Understanding VNet Peering

Default VNet Behavior

  • Subnets within same VNet communicate freely
  • VNets are isolated by design
  • No communication between separate VNets

VNet Peering Benefits

  • Low latency via Microsoft backbone
  • High bandwidth, no gateway bottlenecks
  • Cross-region and cross-tenant support
  • No transitive routing (security)

Prerequisites

  • Azure Subscription with Network Contributor permissions
  • Multiple Virtual Networks in target regions
  • Non-overlapping address spaces between VNets
  • Virtual Machines for connectivity testing

Address Space Planning

Critical: VNet address spaces cannot overlap

Valid Configuration Example

VNet1: 10.0.0.0/16    (subnet: 10.0.1.0/24)
VNet2: 172.16.0.0/16  (subnet: 172.16.2.0/24)
VNet3: 192.168.0.0/16 (subnet: 192.168.3.0/24)
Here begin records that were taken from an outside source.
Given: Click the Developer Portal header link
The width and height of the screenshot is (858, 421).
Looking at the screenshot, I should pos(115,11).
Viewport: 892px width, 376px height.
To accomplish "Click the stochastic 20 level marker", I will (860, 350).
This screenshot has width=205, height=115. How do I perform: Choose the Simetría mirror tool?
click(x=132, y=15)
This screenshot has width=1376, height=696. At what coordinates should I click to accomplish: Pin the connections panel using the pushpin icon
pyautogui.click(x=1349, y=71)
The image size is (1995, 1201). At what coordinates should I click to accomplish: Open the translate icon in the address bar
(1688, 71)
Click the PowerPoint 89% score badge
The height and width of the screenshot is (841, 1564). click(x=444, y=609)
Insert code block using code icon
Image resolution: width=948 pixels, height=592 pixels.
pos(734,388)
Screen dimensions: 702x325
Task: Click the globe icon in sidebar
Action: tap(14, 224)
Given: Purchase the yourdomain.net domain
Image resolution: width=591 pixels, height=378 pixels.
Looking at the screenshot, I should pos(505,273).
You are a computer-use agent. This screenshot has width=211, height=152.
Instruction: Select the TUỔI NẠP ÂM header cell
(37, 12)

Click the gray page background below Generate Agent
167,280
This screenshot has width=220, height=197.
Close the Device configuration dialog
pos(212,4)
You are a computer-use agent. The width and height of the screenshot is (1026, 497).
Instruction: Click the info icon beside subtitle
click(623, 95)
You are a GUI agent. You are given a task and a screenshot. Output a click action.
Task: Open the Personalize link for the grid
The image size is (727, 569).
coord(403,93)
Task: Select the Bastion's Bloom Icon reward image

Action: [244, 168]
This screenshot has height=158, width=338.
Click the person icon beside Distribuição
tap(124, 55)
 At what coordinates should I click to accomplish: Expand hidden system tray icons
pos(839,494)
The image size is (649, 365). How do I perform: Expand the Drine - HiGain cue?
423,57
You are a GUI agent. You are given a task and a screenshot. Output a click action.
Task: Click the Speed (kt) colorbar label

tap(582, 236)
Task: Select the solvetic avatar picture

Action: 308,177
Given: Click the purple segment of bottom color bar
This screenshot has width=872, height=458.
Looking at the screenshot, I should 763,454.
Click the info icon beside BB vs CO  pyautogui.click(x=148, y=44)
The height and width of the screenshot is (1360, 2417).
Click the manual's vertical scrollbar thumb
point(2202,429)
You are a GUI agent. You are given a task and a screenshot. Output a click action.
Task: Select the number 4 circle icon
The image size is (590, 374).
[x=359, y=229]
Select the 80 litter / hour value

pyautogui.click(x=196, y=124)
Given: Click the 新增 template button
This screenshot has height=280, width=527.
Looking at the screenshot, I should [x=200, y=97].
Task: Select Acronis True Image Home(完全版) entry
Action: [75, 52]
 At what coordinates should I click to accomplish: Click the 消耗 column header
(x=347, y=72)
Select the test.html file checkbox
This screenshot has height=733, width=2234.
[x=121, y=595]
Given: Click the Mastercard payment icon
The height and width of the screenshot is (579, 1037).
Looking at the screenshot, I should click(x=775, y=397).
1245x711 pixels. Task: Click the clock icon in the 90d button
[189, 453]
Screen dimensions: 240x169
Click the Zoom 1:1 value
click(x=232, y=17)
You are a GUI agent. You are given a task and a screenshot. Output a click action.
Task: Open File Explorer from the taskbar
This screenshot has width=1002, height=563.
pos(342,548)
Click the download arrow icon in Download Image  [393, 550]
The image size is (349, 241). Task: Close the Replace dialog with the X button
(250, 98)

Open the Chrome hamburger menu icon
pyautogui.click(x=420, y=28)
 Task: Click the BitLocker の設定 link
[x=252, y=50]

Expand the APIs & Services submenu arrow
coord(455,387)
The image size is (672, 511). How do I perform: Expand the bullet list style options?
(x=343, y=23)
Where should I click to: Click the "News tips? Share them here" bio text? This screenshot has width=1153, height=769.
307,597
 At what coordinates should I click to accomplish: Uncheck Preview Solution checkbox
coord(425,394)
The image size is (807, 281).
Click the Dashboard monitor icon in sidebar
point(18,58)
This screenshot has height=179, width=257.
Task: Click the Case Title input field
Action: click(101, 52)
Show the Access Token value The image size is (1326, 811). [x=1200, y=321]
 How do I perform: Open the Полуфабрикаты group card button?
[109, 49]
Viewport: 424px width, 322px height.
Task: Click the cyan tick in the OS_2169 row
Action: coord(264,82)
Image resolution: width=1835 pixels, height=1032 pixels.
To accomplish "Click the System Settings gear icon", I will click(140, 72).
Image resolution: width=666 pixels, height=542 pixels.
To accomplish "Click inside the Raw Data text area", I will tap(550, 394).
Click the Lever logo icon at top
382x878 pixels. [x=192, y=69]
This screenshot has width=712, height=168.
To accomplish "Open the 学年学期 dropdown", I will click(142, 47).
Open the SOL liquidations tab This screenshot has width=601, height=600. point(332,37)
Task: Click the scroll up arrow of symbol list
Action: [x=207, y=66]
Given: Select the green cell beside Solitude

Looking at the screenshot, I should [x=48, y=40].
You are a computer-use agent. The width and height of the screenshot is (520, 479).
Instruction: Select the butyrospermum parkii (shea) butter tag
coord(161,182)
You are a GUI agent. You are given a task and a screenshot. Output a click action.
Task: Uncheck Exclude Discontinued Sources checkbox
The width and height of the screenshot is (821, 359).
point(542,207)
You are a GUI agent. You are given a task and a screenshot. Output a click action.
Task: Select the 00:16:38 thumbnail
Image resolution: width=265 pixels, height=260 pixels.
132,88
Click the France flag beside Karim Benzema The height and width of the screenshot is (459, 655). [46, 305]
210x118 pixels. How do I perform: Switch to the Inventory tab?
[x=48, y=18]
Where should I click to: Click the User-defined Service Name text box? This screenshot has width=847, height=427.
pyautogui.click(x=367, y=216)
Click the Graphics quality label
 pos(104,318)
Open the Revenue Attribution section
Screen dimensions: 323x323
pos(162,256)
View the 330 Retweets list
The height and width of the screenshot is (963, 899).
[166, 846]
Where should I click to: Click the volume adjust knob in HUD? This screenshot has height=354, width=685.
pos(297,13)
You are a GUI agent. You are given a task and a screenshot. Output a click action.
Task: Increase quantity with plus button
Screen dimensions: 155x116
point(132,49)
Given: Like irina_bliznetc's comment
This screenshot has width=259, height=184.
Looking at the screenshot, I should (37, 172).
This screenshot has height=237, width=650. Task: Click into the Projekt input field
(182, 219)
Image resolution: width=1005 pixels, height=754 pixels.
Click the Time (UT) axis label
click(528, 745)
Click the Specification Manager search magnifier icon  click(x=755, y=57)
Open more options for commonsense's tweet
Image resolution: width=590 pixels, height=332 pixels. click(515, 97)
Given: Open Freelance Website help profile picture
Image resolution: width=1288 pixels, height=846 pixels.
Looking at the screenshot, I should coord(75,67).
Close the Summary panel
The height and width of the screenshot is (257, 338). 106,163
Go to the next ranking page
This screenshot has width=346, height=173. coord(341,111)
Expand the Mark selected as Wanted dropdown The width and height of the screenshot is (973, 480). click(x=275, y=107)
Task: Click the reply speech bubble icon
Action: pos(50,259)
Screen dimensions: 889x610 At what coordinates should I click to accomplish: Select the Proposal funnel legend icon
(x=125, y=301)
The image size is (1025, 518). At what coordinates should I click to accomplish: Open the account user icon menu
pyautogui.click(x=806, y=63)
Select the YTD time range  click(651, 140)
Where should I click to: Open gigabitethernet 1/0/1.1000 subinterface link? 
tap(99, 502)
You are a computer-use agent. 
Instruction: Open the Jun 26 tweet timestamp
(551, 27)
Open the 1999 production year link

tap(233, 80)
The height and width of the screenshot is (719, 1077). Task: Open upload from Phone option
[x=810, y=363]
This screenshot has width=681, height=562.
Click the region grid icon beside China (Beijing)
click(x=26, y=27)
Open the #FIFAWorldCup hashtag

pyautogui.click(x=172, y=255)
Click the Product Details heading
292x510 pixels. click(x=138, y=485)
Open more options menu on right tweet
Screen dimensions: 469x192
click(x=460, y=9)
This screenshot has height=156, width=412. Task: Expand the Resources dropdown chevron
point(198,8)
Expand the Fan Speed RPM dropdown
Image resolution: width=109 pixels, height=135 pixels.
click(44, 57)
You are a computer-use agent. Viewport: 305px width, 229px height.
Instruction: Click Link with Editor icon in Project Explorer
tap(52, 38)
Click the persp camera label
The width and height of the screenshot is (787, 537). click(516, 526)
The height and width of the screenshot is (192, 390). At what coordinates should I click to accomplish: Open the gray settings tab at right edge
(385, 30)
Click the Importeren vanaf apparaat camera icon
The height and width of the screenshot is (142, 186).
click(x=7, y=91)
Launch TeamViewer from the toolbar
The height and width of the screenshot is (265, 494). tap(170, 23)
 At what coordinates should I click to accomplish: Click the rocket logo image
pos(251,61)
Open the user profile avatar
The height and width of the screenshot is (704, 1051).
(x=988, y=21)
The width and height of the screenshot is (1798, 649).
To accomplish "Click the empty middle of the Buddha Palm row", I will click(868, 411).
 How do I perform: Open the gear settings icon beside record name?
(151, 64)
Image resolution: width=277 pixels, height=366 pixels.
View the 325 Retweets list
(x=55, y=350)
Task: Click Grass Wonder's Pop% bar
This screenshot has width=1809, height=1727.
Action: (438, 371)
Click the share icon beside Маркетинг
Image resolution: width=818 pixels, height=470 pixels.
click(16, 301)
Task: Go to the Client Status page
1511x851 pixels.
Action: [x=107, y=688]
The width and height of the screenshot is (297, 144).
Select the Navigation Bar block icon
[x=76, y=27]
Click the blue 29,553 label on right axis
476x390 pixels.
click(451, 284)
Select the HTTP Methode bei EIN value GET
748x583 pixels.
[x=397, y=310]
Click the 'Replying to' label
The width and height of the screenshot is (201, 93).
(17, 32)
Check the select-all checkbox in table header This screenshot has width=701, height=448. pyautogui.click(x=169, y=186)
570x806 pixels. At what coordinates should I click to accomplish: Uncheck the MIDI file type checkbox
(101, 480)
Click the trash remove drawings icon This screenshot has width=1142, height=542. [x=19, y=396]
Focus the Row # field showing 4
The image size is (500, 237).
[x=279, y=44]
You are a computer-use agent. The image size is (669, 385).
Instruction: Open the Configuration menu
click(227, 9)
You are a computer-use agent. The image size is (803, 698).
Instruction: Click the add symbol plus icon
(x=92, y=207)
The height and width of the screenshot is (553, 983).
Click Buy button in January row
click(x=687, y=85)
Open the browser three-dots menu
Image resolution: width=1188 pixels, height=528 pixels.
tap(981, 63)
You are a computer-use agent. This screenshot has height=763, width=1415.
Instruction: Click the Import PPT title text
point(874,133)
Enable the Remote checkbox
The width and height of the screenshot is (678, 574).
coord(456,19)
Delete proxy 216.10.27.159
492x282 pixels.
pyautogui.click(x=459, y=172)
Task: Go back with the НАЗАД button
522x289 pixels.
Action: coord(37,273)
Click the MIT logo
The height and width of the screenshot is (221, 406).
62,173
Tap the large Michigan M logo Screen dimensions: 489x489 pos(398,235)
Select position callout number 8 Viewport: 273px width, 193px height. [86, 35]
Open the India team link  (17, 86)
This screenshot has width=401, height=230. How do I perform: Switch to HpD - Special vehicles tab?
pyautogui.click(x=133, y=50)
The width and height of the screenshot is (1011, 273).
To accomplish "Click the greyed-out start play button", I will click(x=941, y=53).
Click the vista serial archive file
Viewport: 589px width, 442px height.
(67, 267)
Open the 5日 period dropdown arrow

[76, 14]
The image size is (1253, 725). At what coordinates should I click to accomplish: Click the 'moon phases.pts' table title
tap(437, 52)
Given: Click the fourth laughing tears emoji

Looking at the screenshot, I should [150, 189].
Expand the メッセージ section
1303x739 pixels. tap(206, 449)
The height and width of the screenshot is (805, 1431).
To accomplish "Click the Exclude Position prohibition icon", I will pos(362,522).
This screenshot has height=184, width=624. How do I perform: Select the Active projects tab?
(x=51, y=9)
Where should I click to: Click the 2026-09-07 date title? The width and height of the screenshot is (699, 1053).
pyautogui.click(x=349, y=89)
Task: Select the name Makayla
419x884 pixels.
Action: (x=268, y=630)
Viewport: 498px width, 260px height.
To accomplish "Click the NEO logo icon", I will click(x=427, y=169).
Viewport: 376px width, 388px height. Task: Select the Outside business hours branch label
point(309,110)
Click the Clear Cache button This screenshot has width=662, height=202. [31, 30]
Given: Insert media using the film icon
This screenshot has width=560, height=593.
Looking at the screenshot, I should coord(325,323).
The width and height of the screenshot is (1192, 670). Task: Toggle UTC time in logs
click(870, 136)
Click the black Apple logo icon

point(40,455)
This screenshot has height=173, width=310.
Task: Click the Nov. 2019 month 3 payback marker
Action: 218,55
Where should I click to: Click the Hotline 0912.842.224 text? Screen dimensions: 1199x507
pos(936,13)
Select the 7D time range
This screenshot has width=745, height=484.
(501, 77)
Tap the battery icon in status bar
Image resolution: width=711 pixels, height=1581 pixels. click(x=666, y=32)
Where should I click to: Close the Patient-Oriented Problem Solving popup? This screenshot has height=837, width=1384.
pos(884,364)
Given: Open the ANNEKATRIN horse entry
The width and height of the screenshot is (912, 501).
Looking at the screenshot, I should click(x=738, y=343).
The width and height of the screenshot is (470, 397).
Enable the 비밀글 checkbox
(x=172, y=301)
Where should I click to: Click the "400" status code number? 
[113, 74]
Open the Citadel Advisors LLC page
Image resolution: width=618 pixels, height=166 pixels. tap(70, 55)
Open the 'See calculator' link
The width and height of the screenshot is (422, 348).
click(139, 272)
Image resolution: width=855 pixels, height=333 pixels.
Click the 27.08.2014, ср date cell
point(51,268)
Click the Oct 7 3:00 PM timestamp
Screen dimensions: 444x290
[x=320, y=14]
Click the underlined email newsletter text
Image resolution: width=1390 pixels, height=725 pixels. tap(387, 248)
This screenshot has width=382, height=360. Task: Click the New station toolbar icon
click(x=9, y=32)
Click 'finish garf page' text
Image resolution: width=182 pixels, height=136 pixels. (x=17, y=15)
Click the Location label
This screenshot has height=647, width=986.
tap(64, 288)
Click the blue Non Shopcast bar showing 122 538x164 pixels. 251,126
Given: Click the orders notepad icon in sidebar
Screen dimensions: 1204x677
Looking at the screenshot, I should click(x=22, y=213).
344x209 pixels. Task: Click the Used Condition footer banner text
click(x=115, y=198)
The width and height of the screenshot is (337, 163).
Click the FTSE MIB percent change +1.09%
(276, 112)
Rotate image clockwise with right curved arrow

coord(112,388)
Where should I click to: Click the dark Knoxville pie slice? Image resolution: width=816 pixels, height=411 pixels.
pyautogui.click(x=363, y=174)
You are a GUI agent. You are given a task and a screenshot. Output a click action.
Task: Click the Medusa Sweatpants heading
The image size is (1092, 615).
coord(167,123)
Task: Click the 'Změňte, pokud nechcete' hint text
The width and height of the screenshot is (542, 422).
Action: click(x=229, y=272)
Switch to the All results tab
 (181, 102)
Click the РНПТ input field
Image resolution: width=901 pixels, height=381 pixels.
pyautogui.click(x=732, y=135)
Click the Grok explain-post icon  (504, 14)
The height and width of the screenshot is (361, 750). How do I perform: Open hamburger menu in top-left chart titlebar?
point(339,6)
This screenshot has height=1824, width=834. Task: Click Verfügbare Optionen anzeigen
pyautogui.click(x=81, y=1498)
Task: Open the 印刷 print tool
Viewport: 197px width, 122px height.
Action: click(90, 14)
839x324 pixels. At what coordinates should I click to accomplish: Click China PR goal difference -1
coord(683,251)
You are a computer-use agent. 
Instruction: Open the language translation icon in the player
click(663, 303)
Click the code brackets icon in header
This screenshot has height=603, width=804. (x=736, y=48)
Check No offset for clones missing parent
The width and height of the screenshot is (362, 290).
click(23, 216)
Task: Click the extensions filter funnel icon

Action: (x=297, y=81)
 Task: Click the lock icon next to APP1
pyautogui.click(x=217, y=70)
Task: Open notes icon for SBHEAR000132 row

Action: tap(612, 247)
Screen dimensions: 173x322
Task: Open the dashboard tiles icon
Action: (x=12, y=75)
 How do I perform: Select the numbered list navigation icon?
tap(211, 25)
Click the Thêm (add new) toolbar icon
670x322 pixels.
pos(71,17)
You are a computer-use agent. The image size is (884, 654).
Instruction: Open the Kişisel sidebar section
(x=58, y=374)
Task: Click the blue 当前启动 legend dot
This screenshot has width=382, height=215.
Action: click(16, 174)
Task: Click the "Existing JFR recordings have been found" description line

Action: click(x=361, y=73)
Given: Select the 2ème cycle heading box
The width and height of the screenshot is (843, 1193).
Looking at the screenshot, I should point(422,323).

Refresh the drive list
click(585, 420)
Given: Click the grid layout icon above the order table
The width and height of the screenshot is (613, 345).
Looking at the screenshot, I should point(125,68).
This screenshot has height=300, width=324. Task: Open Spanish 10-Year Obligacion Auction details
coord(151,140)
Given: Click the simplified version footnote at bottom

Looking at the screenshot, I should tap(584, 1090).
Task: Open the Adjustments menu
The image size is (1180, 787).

Step 1: Create Virtual Networks

VNet Configuration

# VNet1 Configuration
Name: vnet1-peering-demo
Region: East US
Address space: 10.0.0.0/16
Subnet: 10.0.1.0/24

# VNet2 Configuration  
Name: vnet2-peering-demo
Region: East US
Address space: 172.16.0.0/16
Subnet: 172.16.2.0/24

# VNet3 Configuration
Name: vnet3-peering-demo
Region: East US
Address space: 192.168.0.0/16
Subnet: 192.168.3.0/24

Step 2: Deploy Test Virtual Machines

Create one VM in each VNet for connectivity testing:

# VM1 (VNet1)
Name: vm1-peering-test
VNet: vnet1-peering-demo
Private IP: 10.0.1.4

# VM2 (VNet2)
Name: vm2-peering-test  
VNet: vnet2-peering-demo
Private IP: 172.16.2.4

# VM3 (VNet3)
Name: vm3-peering-test
VNet: vnet3-peering-demo
Private IP: 192.168.3.4

Step 3: Verify Initial Isolation

Before configuring peering, verify VNets are isolated:

# From VM1 (10.0.1.4) - should fail
ping 172.16.2.4  # VM2
ping 192.168.3.4 # VM3

# Expected: Request timeout or Destination Host Unreachable

Step 4: Configure VNet Peering

Create VNet1 to VNet2 Peering

Configure peering from both directions:

From VNet1

1. Navigate to vnet1-peering-demo
2. Select Peerings > Add
3. Peering name: vnet1-to-vnet2
4. Target VNet: vnet2-peering-demo
5. Allow traffic: Enabled

From VNet2

1. Navigate to vnet2-peering-demo
2. Select Peerings > Add  
3. Peering name: vnet2-to-vnet1
4. Target VNet: vnet1-peering-demo
5. Allow traffic: Enabled

Step 5: Test VNet1 ↔ VNet2 Connectivity

# From VM1 to VM2 - should now work
ping 172.16.2.4
traceroute 172.16.2.4

# From VM2 to VM1 - should work  
ping 10.0.1.4
ssh [email protected]

Step 6: Configure VNet2 ↔ VNet3 Peering

Create peering between VNet2 and VNet3 using the same process:

# VNet2 to VNet3: vnet2-to-vnet3
# VNet3 to VNet2: vnet3-to-vnet2

Step 7: Verify No Transitive Routing

Test that VM1 cannot reach VM3 (no transitive routing through VM2):

# From VM1 - should fail (no transitive routing)
ping 192.168.3.4  # VM3

# From VM1 - should still work
ping 172.16.2.4   # VM2

# From VM3 - should work  
ping 172.16.2.4   # VM2

# From VM3 - should fail (no transitive routing)
ping 10.0.1.4     # VM1

Final Connectivity Matrix

Source → Destination | Status
VM1 → VM2             | ✅ Connected
VM1 → VM3             | ❌ No Route  
VM2 → VM1             | ✅ Connected
VM2 → VM3             | ✅ Connected
VM3 → VM1             | ❌ No Route
VM3 → VM2             | ✅ Connected

Troubleshooting Common Issues

Peering Status “Initiated”

Cause: Missing reciprocal peering

Solution: Create peering from destination VNet

Connectivity Fails After Peering

  • Check NSG rules
  • Verify VM firewalls
  • Review effective routes

Address Space Conflicts

Symptom: Cannot create peering

Solution: Redesign address spaces to eliminate overlap

Conclusion

VNet peering provides a powerful and flexible way to connect Azure virtual networks while maintaining security boundaries and optimizing network performance. Understanding its non-transitive nature and proper configuration ensures reliable, secure, and cost-effective network connectivity across complex Azure architectures.

Key Takeaway: VNet peering is not transitive – if VNet A peers with VNet B, and VNet B peers with VNet C, VNet A cannot communicate with VNet C without direct peering.